All of the entries should be returned without a single change.
━━━ Data records ━━━
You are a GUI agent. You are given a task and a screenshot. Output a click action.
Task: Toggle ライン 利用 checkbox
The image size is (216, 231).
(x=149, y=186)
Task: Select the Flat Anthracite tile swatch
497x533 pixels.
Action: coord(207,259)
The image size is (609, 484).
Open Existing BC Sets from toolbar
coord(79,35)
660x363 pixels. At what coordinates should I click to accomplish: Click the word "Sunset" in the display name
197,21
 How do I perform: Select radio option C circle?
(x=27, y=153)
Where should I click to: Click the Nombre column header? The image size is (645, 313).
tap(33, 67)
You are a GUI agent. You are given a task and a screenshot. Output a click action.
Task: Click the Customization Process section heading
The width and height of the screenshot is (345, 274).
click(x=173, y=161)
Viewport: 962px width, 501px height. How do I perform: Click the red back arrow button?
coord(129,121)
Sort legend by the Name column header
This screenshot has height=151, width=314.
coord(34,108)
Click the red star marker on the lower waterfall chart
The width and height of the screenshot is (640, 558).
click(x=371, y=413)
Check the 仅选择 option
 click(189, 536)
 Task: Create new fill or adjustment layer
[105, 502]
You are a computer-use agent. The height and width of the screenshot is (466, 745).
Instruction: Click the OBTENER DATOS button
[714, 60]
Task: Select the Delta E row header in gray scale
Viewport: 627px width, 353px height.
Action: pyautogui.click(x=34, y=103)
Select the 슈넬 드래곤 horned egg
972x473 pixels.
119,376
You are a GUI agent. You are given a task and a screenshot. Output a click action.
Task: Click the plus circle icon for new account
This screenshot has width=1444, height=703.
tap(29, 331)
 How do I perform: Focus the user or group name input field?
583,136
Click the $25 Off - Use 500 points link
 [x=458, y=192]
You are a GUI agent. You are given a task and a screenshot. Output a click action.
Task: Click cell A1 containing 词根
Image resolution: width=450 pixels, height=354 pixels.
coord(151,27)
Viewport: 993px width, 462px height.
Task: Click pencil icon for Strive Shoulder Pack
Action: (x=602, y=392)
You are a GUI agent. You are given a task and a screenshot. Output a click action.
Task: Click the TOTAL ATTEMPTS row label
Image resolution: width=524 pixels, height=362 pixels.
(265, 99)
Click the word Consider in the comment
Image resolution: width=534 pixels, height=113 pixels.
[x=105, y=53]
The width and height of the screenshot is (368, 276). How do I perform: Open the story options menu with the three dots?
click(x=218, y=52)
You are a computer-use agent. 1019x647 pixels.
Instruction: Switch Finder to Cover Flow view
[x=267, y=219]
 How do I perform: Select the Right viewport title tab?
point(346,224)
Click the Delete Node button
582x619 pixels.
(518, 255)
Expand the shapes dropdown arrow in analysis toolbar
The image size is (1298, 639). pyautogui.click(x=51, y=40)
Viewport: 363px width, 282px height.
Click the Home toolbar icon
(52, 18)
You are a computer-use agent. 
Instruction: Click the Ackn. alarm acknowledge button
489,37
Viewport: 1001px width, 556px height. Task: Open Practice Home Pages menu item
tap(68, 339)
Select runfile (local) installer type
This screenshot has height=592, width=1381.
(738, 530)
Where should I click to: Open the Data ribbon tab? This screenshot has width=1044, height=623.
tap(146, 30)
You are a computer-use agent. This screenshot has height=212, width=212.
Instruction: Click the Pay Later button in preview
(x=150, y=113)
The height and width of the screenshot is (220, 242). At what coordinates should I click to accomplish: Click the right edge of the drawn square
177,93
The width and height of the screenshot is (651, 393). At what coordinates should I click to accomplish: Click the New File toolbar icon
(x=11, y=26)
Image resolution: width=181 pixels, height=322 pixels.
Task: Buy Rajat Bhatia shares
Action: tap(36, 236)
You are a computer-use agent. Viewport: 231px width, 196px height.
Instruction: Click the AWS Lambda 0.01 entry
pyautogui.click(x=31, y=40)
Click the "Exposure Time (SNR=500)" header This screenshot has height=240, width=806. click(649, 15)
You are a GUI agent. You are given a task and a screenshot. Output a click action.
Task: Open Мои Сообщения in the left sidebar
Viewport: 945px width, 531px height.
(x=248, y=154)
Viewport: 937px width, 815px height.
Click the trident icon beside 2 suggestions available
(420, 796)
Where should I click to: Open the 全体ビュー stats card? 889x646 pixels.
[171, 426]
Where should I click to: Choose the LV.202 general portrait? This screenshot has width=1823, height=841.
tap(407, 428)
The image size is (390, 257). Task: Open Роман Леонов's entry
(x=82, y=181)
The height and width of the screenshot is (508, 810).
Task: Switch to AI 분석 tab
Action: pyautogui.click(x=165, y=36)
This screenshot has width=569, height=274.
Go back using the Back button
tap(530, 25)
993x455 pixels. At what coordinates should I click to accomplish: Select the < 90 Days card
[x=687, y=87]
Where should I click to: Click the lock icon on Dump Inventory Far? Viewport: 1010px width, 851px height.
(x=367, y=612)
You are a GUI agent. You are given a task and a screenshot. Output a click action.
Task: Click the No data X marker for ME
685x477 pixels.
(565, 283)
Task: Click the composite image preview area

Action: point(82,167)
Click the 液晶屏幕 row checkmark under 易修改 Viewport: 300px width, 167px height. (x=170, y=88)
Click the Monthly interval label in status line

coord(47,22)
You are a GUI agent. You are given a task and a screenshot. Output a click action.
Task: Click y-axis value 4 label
━━━
▶ [Response for this exercise]
You are a GUI agent. You are given a task and a screenshot. Output a click action.
Task: Toggle ライン 利用 checkbox
The image size is (216, 231).
(x=149, y=186)
Task: Select the Flat Anthracite tile swatch
497x533 pixels.
Action: coord(207,259)
The image size is (609, 484).
Open Existing BC Sets from toolbar
coord(79,35)
660x363 pixels. At what coordinates should I click to accomplish: Click the word "Sunset" in the display name
197,21
 How do I perform: Select radio option C circle?
(x=27, y=153)
Where should I click to: Click the Nombre column header? The image size is (645, 313).
tap(33, 67)
You are a GUI agent. You are given a task and a screenshot. Output a click action.
Task: Click the Customization Process section heading
The width and height of the screenshot is (345, 274).
click(x=173, y=161)
Viewport: 962px width, 501px height. How do I perform: Click the red back arrow button?
coord(129,121)
Sort legend by the Name column header
This screenshot has height=151, width=314.
coord(34,108)
Click the red star marker on the lower waterfall chart
The width and height of the screenshot is (640, 558).
click(x=371, y=413)
Check the 仅选择 option
 click(189, 536)
 Task: Create new fill or adjustment layer
[105, 502]
You are a computer-use agent. The height and width of the screenshot is (466, 745).
Instruction: Click the OBTENER DATOS button
[714, 60]
Task: Select the Delta E row header in gray scale
Viewport: 627px width, 353px height.
Action: pyautogui.click(x=34, y=103)
Select the 슈넬 드래곤 horned egg
972x473 pixels.
119,376
You are a GUI agent. You are given a task and a screenshot. Output a click action.
Task: Click the plus circle icon for new account
This screenshot has width=1444, height=703.
tap(29, 331)
 How do I perform: Focus the user or group name input field?
583,136
Click the $25 Off - Use 500 points link
 [x=458, y=192]
You are a GUI agent. You are given a task and a screenshot. Output a click action.
Task: Click cell A1 containing 词根
Image resolution: width=450 pixels, height=354 pixels.
coord(151,27)
Viewport: 993px width, 462px height.
Task: Click pencil icon for Strive Shoulder Pack
Action: (x=602, y=392)
You are a GUI agent. You are given a task and a screenshot. Output a click action.
Task: Click the TOTAL ATTEMPTS row label
Image resolution: width=524 pixels, height=362 pixels.
(265, 99)
Click the word Consider in the comment
Image resolution: width=534 pixels, height=113 pixels.
[x=105, y=53]
The width and height of the screenshot is (368, 276). How do I perform: Open the story options menu with the three dots?
click(x=218, y=52)
You are a computer-use agent. 1019x647 pixels.
Instruction: Switch Finder to Cover Flow view
[x=267, y=219]
 How do I perform: Select the Right viewport title tab?
point(346,224)
Click the Delete Node button
582x619 pixels.
(518, 255)
Expand the shapes dropdown arrow in analysis toolbar
The image size is (1298, 639). pyautogui.click(x=51, y=40)
Viewport: 363px width, 282px height.
Click the Home toolbar icon
(52, 18)
You are a computer-use agent. 
Instruction: Click the Ackn. alarm acknowledge button
489,37
Viewport: 1001px width, 556px height. Task: Open Practice Home Pages menu item
tap(68, 339)
Select runfile (local) installer type
This screenshot has height=592, width=1381.
(738, 530)
Where should I click to: Open the Data ribbon tab? This screenshot has width=1044, height=623.
tap(146, 30)
You are a computer-use agent. This screenshot has height=212, width=212.
Instruction: Click the Pay Later button in preview
(x=150, y=113)
The height and width of the screenshot is (220, 242). At what coordinates should I click to accomplish: Click the right edge of the drawn square
177,93
The width and height of the screenshot is (651, 393). At what coordinates should I click to accomplish: Click the New File toolbar icon
(x=11, y=26)
Image resolution: width=181 pixels, height=322 pixels.
Task: Buy Rajat Bhatia shares
Action: tap(36, 236)
You are a computer-use agent. Viewport: 231px width, 196px height.
Instruction: Click the AWS Lambda 0.01 entry
pyautogui.click(x=31, y=40)
Click the "Exposure Time (SNR=500)" header This screenshot has height=240, width=806. click(649, 15)
You are a GUI agent. You are given a task and a screenshot. Output a click action.
Task: Open Мои Сообщения in the left sidebar
Viewport: 945px width, 531px height.
(x=248, y=154)
Viewport: 937px width, 815px height.
Click the trident icon beside 2 suggestions available
(420, 796)
Where should I click to: Open the 全体ビュー stats card? 889x646 pixels.
[171, 426]
Where should I click to: Choose the LV.202 general portrait? This screenshot has width=1823, height=841.
tap(407, 428)
The image size is (390, 257). Task: Open Роман Леонов's entry
(x=82, y=181)
The height and width of the screenshot is (508, 810).
Task: Switch to AI 분석 tab
Action: pyautogui.click(x=165, y=36)
This screenshot has width=569, height=274.
Go back using the Back button
tap(530, 25)
993x455 pixels. At what coordinates should I click to accomplish: Select the < 90 Days card
[x=687, y=87]
Where should I click to: Click the lock icon on Dump Inventory Far? Viewport: 1010px width, 851px height.
(x=367, y=612)
You are a GUI agent. You are given a task and a screenshot. Output a click action.
Task: Click the No data X marker for ME
685x477 pixels.
(565, 283)
Task: Click the composite image preview area

Action: point(82,167)
Click the 液晶屏幕 row checkmark under 易修改 Viewport: 300px width, 167px height. (x=170, y=88)
Click the Monthly interval label in status line

coord(47,22)
You are a GUI agent. You are given a task and a screenshot. Output a click action.
Task: Click y-axis value 4 label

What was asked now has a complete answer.